The biggest downside to jk/kj mapping is that words that end with k are somewhat common. So a few times a week I will type something like "splunk" and want to exit insert mode immediately so I mash jk/kj after the k. 50% of the time the j is first so I end up with "splun" (kj is <esc>) (k moves up since we're in normal mode now).
> The biggest downside to jk/kj mapping is that words that end with k are somewhat common. So a few times a week I will type something like "splunk" and want to exit insert mode immediately so I mash jk/kj after the k. 50% of the time the j is first so I end up with "splun" (kj is <esc>) (k moves up since we're in normal mode now).
This is why I use `jj` instead of `jk`/`kj` -- as a native English speaker in a job where everyone primarily speaks English, there are few cases where I'd be writing code with a `jj` naturally in a string.
Very rarely. The only place I notice a difference is if the last letter I type is a j, the cursor 'hesitates' for a moment because Vim is watching for a k.
The advantage I found of jk over jj is that, in normal mode, jk is a no-op, so if I hit jk as Escape when I was already in normal mode, it doesn't matter.
The only problem is that when I'm editing text out of Vim, I end up with the occasional jk at the end of my typing. That almost happened while writing this comment.
is it? I have ctrl mapped to caps-lock. so for me it's essentially home-row. left pinkie+right pinkie going almost nowhere. reaching for esc is decidedly not home-row.
The tough thing about the touch bar is how often it freezes. It's hard to get used to it when all that is noticeable is the few times a week it does it.
It's deeper than that. Control-[ is the same keycode as escape. [ is the next character after Z in ASCII, and Control-[ is the next character after Control-Z. It's not a mapping, they are one and the same.
I disagree. If you are a even modestly decent programmer you know to configure autoindentation so that you never need the tab key for anything. I cannot imagine a scenario where I would need the tab key in insert mode (except a very fringe case where I need to enter a tab character in a literal string and for some reason there are no escapes like \t. But then again you can still ^V^I)

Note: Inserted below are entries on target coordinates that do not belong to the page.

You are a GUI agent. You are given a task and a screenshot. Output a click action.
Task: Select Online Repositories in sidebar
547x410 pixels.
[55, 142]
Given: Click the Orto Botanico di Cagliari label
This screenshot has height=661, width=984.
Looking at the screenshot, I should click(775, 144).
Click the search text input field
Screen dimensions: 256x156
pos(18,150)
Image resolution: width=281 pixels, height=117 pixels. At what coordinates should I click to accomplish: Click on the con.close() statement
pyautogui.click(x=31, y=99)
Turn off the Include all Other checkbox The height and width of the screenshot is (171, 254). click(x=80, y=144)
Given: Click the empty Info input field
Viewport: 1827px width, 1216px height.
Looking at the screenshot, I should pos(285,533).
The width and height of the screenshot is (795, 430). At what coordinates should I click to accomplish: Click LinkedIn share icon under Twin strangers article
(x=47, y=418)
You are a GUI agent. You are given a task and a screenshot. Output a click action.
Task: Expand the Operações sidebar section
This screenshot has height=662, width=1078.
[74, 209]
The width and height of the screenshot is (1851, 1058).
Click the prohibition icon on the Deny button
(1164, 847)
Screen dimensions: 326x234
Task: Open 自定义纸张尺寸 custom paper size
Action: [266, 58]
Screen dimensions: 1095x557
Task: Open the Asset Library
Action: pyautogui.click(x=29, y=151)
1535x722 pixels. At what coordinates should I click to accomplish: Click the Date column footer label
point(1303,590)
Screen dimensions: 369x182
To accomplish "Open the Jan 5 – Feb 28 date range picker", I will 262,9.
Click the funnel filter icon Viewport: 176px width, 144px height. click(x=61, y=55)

can you point to a minimal example where vanilla vim autoindent cannot cope with python code editing? I never found any situation where I had to press the tab key
Have you ever refactored anything? Especially in Python, moving a line into a control block requires using the tab key. If you don't have to press the tab key either you're such a god programmer that you have never made a mistake or refactored anything you've ever written, or you're trolling.
Hopefully this trend continues and they can iterate on this model even further.